[Dataset entries]
################

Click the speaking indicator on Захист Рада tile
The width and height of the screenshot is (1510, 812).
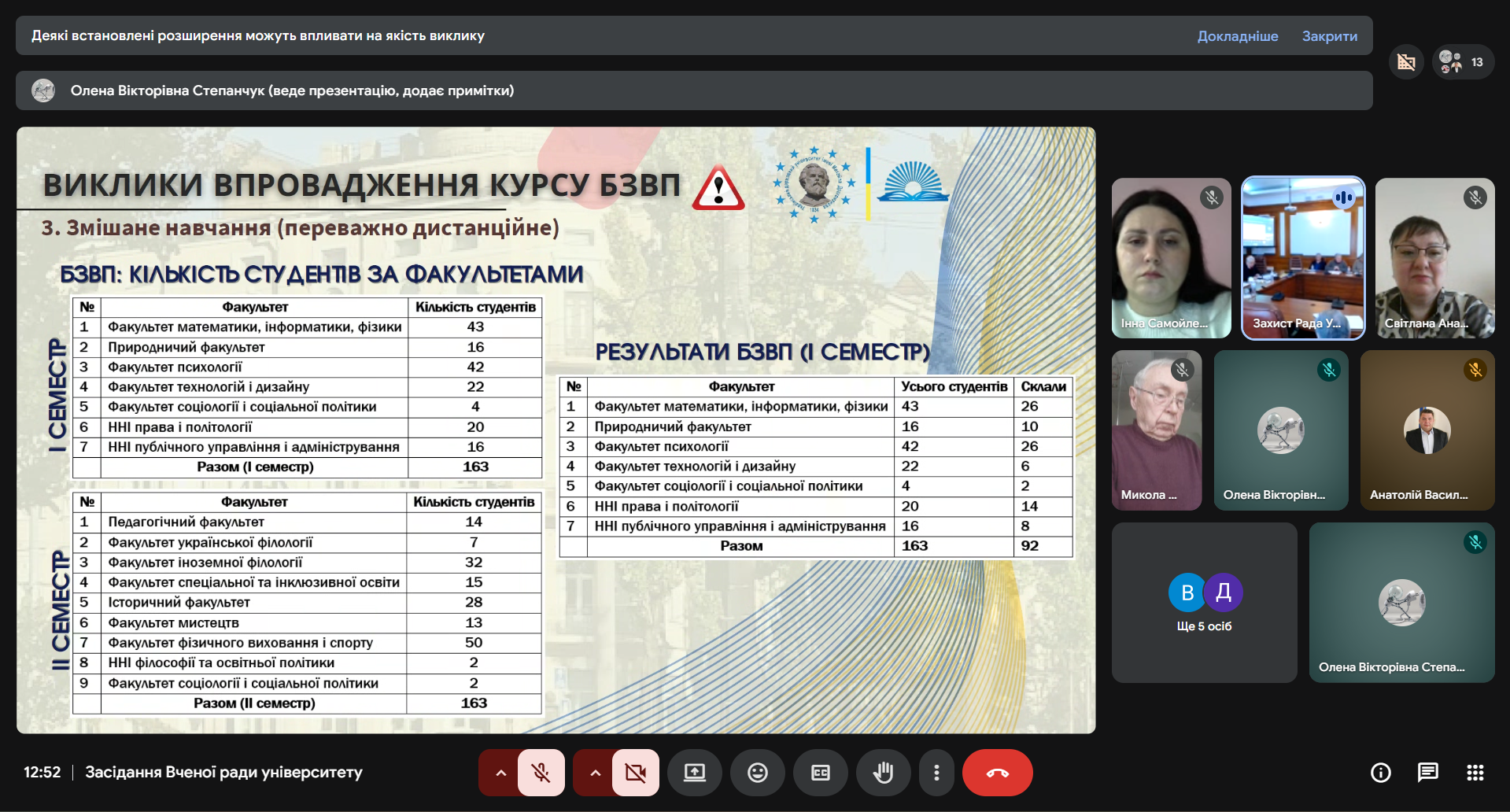tap(1344, 198)
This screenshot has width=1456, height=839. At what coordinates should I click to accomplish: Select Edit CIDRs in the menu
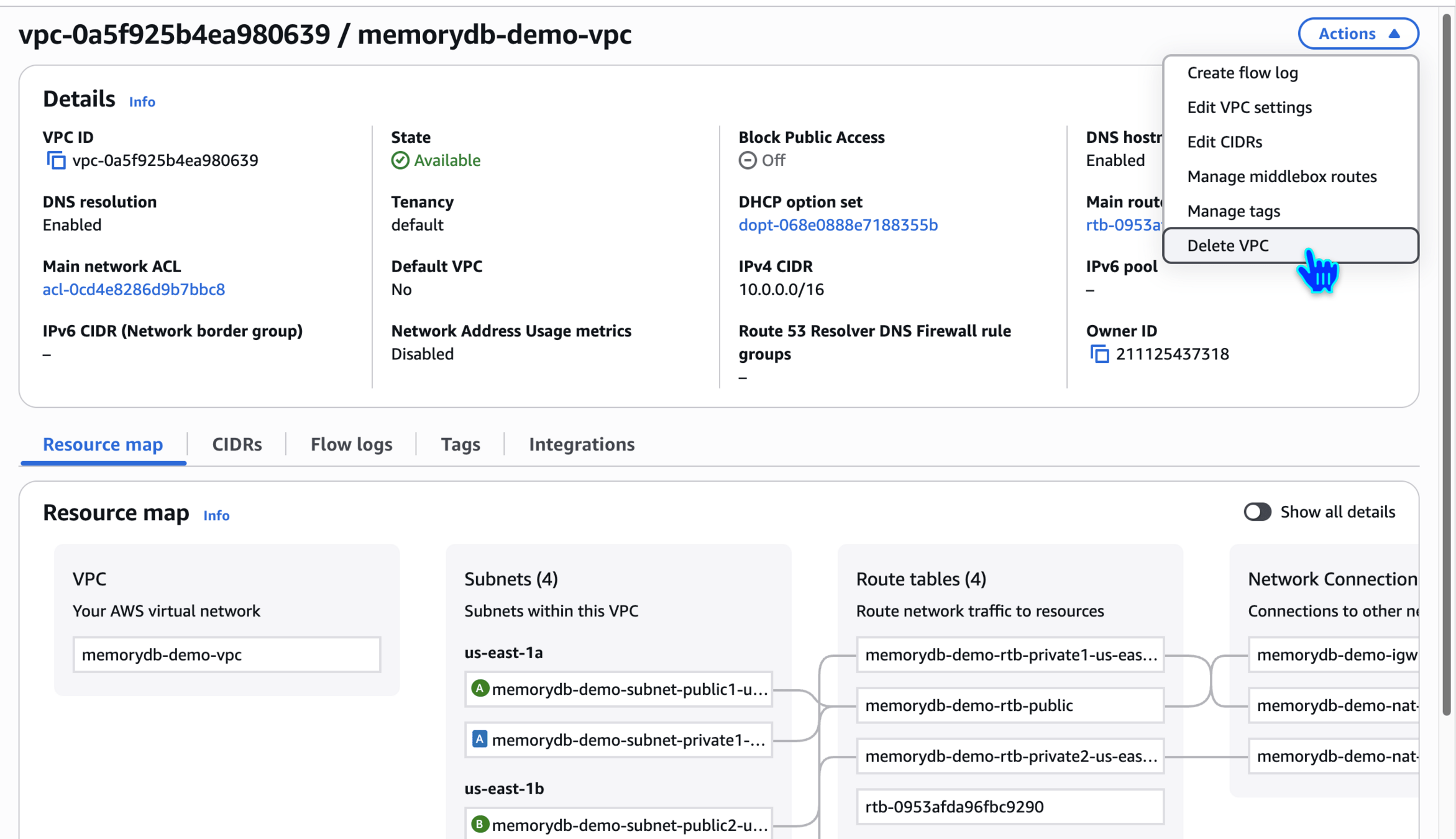(1224, 142)
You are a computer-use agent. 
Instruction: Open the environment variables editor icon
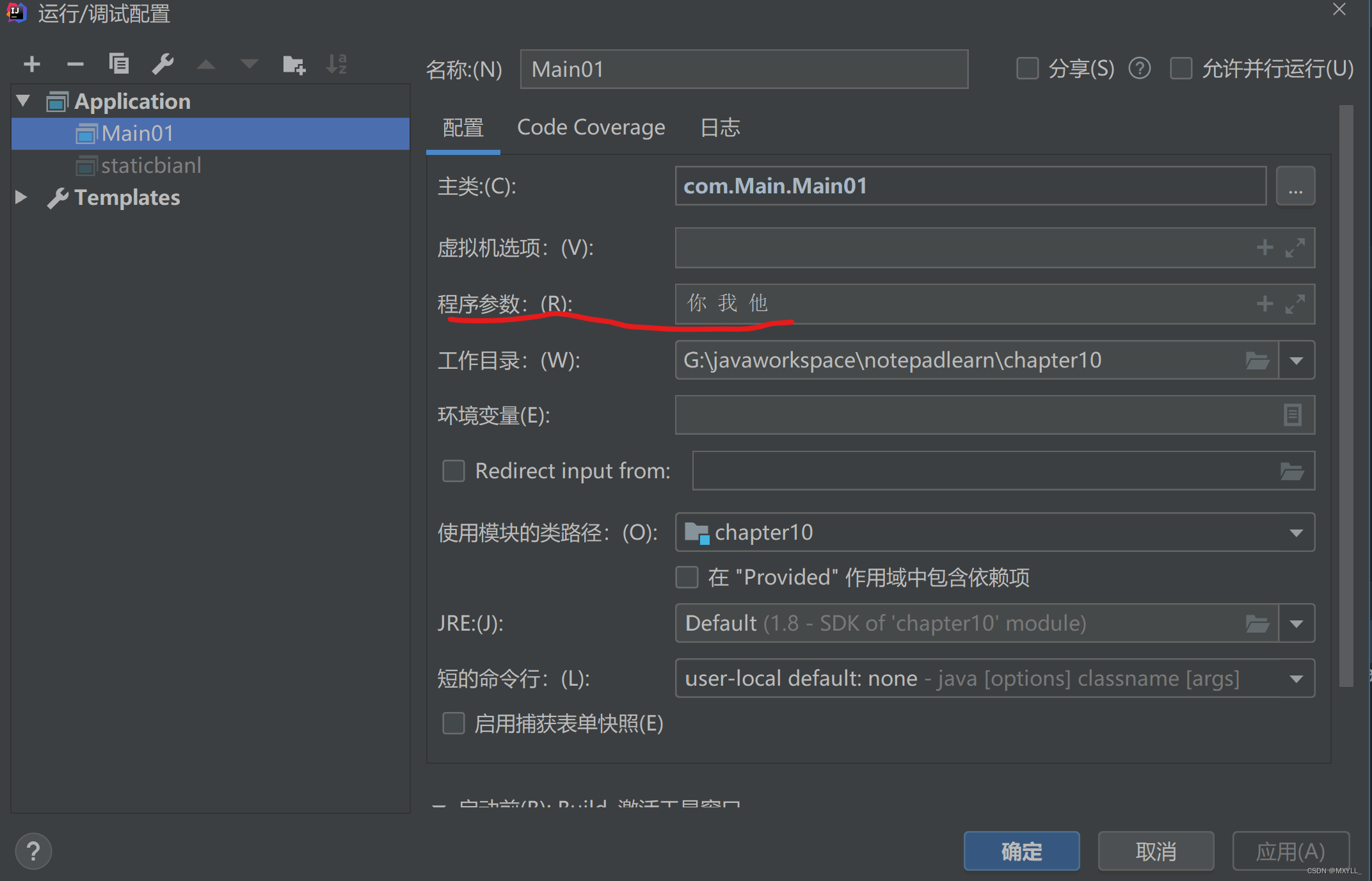(x=1292, y=415)
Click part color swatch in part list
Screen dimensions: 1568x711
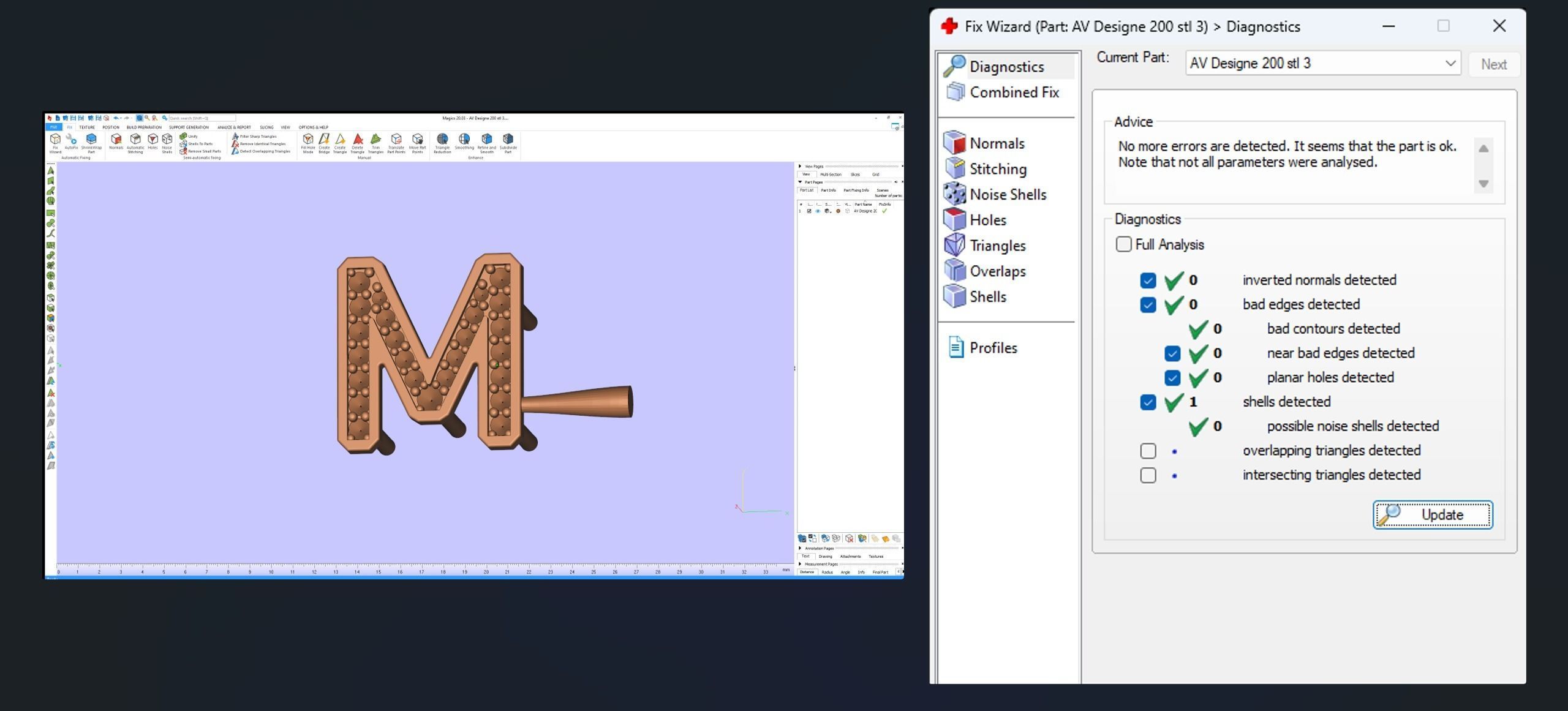(x=838, y=211)
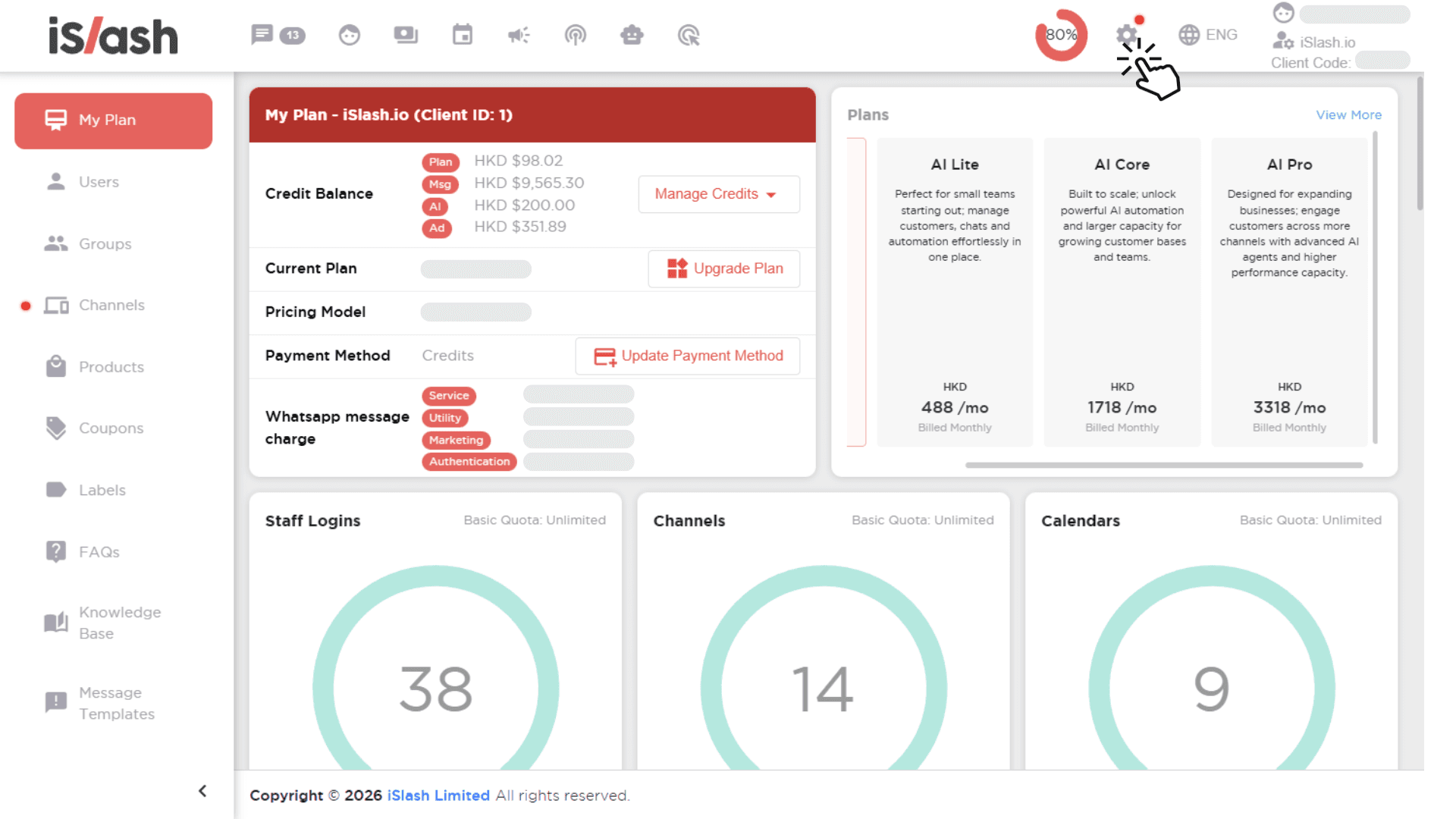The height and width of the screenshot is (819, 1456).
Task: Open the payments cash icon
Action: tap(406, 35)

################

:: WHAT YOU NEED TO DO ::
Before answering, please find the line containing "Click part color swatch in part list" above, then copy exactly from it through the last line of the entries, both included, without pictures.

:: REPLY ::
Click part color swatch in part list
Screen dimensions: 1568x711
(x=838, y=211)
The height and width of the screenshot is (819, 1456).
Task: Open the payments cash icon
Action: tap(406, 35)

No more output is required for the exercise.